图2.植入腹主动脉中后，电纺移植物的力学特性和形态发生了变化。移植后1、3和9个月的移植物宏观照片（A）。红色箭头表示血管移植物的吻合位置。用生理盐水溶液处理9个月后的移植物外观（B）。1、3和9个月后移植的PCL/纤维蛋白移植物的横截面图（C）。（D）1、3和9个月后（n=3），PCL/纤维蛋白和PCL血管移植物的顺应性值。血管移植物的力学性能（n=3）显示断裂应变（E），弹性模量（F）和最大应力（G）。用SEM（H）观察不同时间段PCL/纤维蛋白血管移植物的变化，分别在1、3和9个月时测量不同移植物的重量保持率（I）（n=3）。比例尺：（C）1mm。*表示p<0.05。

图3.9个月后移植血管功能的再生。KCl和AD对自然动脉、PCL/纤维蛋白移植物和PCL移植物的收缩作用（A）（n=3）；Ach和SNP的弛豫效应（B）（n=3）。*表示统计学显著性，ns表示无统计学显著性。

图4.不同移植物中内皮化的一般情况。通过SEM在1mm（A，B和C），50μm（D，E和F）和10μm（G，H和I）下观察不同移植物的内层表面形态。红色箭头表示血管内皮细胞。分别用vWF（红色）和DAPI（蓝色）染色的PCL移植物（J和M），PCL/纤维蛋白移植物（K和N）和天然动脉（L和O）的免疫荧光图像。比例尺：100μm。计算不同移植物的内皮覆盖率（P）（n=3）。

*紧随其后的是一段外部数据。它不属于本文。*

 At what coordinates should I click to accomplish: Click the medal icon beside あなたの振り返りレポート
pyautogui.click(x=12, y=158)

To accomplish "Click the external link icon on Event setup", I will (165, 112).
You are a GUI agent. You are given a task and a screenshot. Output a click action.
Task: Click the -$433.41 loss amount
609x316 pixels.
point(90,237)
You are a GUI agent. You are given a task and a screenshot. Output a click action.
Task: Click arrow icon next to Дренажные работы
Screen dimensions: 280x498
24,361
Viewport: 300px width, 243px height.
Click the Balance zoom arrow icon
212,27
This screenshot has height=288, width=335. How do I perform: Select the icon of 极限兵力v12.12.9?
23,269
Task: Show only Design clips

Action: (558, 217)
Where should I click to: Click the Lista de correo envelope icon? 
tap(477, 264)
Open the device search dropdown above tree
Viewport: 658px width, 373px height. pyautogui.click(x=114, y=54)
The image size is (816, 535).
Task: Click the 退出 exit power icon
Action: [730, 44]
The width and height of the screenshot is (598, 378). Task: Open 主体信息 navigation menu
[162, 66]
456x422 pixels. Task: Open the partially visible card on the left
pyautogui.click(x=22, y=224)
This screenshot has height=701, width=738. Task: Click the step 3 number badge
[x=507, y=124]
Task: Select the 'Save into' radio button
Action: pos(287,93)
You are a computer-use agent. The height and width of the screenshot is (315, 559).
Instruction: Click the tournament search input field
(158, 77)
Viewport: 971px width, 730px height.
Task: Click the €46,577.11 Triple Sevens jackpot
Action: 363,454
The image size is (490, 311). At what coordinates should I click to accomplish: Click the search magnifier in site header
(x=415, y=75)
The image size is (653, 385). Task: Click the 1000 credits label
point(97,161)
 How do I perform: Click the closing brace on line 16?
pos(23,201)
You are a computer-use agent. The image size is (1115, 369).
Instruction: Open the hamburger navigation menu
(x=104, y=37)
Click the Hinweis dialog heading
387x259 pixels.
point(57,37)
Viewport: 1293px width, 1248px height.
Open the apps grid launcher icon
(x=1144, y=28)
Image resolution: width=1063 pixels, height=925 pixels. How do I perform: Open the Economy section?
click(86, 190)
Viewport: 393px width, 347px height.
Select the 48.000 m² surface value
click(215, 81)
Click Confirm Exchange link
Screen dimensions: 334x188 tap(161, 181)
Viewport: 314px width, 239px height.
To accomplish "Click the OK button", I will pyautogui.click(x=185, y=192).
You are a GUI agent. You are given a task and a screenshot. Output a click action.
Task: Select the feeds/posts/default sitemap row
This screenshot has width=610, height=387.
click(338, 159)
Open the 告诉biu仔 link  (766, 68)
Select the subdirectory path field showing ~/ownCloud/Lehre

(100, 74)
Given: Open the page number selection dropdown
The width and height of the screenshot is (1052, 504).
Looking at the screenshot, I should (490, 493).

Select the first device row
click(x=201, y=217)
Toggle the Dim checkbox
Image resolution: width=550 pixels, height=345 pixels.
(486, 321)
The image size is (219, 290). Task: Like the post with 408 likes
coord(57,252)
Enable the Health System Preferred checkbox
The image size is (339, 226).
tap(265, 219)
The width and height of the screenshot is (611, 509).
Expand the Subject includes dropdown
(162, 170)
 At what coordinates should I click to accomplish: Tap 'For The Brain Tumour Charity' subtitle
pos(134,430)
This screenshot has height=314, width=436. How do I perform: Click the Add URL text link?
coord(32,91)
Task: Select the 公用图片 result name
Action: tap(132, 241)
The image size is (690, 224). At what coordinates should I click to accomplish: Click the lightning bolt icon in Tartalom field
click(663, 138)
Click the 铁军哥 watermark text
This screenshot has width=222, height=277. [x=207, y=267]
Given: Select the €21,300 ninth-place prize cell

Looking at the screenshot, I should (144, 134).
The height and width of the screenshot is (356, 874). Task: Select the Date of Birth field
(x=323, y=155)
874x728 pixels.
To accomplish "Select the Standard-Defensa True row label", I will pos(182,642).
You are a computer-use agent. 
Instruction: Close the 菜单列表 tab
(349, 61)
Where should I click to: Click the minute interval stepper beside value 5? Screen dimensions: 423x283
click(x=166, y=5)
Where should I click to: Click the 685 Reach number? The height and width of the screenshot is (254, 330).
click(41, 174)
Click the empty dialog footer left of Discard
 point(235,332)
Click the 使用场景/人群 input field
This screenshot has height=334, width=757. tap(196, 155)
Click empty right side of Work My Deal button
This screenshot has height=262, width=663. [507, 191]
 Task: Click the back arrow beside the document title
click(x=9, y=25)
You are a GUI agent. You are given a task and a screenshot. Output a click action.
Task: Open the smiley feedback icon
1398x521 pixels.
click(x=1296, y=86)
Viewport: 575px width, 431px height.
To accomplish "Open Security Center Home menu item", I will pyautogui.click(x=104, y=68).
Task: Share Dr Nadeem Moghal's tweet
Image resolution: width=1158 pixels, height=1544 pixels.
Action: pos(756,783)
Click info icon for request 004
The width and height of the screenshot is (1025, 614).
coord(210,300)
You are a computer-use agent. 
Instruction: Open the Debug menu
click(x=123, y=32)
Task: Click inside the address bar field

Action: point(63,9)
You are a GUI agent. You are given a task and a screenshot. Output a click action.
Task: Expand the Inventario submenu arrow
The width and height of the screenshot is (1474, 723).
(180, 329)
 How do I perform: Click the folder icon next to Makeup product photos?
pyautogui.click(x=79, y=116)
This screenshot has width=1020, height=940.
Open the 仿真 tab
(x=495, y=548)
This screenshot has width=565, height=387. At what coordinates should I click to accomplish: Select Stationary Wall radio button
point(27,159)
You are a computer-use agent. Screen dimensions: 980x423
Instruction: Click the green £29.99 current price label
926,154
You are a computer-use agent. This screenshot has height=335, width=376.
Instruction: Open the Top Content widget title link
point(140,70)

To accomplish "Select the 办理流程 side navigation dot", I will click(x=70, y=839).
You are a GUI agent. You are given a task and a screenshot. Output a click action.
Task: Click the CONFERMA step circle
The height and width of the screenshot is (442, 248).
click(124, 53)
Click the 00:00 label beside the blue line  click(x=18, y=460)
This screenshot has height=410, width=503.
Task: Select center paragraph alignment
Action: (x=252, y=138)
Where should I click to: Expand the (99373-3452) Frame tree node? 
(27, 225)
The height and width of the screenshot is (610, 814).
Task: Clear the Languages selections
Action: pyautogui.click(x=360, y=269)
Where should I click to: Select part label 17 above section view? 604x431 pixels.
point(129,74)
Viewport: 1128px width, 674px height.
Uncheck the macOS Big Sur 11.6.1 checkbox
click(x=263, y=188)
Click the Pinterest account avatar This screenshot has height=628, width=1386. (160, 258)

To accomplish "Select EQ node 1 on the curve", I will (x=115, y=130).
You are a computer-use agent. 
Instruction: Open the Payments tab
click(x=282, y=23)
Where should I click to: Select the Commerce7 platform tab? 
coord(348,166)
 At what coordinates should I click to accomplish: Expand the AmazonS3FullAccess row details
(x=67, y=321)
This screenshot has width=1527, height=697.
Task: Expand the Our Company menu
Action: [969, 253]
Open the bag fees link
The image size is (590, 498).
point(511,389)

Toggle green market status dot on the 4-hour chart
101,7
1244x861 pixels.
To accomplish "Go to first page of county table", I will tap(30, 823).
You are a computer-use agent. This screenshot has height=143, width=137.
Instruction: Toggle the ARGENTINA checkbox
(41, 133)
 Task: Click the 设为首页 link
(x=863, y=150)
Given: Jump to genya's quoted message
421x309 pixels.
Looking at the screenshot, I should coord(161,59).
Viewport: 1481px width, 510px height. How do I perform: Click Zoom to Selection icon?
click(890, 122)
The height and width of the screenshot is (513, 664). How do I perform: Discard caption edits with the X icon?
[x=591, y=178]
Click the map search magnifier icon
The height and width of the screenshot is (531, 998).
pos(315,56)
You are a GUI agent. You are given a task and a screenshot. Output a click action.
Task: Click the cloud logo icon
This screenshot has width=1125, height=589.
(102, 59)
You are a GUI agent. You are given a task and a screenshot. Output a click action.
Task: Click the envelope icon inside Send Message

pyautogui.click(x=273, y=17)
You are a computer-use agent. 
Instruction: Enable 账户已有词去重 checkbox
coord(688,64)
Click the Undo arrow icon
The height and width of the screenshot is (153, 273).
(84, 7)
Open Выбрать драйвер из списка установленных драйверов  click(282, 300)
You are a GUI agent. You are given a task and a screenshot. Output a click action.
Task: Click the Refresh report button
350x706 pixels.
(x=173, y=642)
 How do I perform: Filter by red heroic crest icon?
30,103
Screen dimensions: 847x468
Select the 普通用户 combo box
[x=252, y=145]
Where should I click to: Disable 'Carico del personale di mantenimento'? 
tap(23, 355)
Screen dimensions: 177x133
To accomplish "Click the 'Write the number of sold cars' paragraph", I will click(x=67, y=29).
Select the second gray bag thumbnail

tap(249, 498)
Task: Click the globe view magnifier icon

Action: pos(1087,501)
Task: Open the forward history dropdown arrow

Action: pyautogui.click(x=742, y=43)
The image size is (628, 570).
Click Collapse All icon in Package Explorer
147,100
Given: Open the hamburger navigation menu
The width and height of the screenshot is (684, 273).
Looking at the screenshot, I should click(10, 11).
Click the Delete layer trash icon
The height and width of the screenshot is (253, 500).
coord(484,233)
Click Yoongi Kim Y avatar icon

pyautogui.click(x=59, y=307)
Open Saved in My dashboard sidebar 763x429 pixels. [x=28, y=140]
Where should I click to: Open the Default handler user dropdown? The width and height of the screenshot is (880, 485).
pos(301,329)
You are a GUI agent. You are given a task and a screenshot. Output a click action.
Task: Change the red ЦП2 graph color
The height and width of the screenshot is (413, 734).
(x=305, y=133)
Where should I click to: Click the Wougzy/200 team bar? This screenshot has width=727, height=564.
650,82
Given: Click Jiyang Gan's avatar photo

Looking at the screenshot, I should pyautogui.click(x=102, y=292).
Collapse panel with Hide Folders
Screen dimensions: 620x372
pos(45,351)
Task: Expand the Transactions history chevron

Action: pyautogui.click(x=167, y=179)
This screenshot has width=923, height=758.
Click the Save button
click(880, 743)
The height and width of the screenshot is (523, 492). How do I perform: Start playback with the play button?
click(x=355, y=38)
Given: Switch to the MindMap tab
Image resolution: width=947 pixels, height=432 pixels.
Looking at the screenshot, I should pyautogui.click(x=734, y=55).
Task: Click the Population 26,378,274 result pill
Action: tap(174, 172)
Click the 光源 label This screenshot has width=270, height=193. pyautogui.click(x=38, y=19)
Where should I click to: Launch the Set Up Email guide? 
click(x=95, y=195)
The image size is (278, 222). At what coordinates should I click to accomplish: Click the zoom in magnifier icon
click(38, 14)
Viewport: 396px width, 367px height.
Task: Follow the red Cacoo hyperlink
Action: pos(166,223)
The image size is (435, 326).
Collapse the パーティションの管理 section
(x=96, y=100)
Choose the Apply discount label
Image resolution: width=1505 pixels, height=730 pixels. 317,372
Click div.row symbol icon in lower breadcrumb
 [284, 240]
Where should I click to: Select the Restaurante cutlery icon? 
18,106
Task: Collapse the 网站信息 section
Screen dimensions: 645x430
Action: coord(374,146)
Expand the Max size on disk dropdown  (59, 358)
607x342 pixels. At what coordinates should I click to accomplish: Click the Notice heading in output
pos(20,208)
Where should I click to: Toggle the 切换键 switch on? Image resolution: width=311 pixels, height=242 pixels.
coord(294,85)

*p<0.05。

图5.9个月时体内PCL/纤维蛋白移植物中血管介质层的再生。9个月后HE染色不同移植物的图像（A-C）。不同移植物中细胞数量的统计分析（D）（n=3）。在免疫荧光测试下，不同移植物中VSMCs浸润的分布（α-SMA，绿色）（E-G）。移植物中α-SMA的面积（H）（n=3）。含收缩性VSMCs的移植物的免疫荧光实验（SM-MHC，绿色）（I-K）。移植物中SM-MHC的面积分数（L）（n=3）。细胞核用DAPI（蓝色）染色。Δ表示管腔。*表示P<0.05。比例尺：100μm。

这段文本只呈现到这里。